Shashir Kollu, from Newington High School, was debating studying at the University of Connecticut or CCSU, and this was a chance to explore the resources offered.
“I got to learn a bit more about CCSU and the campus … I came because I had a few friends already doing this, and I decided that it’s an engineering thing,” Kollu said. “Since I’m already going around that major, I might as well do it.”
To wrap up the week, students worked in groups to build a mechanism to protect an egg and make it possible for a tennis ball to travel back and forth without falling to the ground.
Yung Moo Son said the significance of these activities was for students to learn how to model systems efficiently and effectively in the real world. Moo Son said he was impressed with the students’ methods for protecting an egg and how closely the methods were to real-world construction.
“Construction engineering is regarding protecting the people inside,” Moo Son said. “To keep people safe from an earthquake, we have to put springs into the structure, a special damper system. I was surprised they could provide that kind of system to the structures.”

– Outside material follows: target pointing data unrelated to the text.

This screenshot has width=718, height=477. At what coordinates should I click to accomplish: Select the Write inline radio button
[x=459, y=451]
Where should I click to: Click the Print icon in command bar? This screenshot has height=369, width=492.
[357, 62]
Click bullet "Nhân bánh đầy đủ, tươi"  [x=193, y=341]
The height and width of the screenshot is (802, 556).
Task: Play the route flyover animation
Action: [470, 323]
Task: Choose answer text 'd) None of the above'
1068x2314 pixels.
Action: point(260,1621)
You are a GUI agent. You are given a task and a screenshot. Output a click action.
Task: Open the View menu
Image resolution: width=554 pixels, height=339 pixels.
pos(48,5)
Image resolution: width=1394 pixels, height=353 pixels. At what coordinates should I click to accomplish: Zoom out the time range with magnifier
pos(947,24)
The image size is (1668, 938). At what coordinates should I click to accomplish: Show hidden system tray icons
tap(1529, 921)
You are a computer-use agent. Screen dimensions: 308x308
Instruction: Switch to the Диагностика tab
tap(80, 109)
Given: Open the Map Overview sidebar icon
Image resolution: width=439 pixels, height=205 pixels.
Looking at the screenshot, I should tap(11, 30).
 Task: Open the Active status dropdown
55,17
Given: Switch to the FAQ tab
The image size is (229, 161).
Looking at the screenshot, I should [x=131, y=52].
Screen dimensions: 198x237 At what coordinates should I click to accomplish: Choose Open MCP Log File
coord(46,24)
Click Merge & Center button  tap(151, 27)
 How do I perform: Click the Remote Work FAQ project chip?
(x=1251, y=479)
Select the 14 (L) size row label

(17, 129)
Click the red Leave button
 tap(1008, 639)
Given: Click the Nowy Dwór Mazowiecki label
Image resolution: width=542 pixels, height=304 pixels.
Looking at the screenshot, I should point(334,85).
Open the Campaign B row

Students from New Britain High School and Newington High School, Tairan Habib, Michelle Prucnal, and David Sarnacki won both challenges, leaving college students humorously second-guessing their expertise but inspired nonetheless.
When the winners were announced, the room was filled with applause, and the students were given a certificate and an engineer book for their accomplishment.
“We didn’t start with any designs,” Habib said. “We started to do something and were able to put everything together.”
Michelle Prucnal said difficulties came with their communication.
“There was a problem with communication in the beginning, but once we got to it, it got better over time,” Prucnal said.
Kim Towler, a social work major, said she participated in Engineer Week to observe Connecticut engineers’ efforts to improve the lives of the ‘handicapable.’
“I’m here today to see what our engineers are doing for the disabled or the ‘handicapable,’ that’s how I like to say it,” Towler said. “I’d like to see our engineers here in the state of Connecticut working to improve situations for the people in the state of Connecticut.”
Towler said she’d like for more American citizens to support state universities.
“I’d like to see more American citizens in state universities because they [Americans] are paying for the universities to exist.”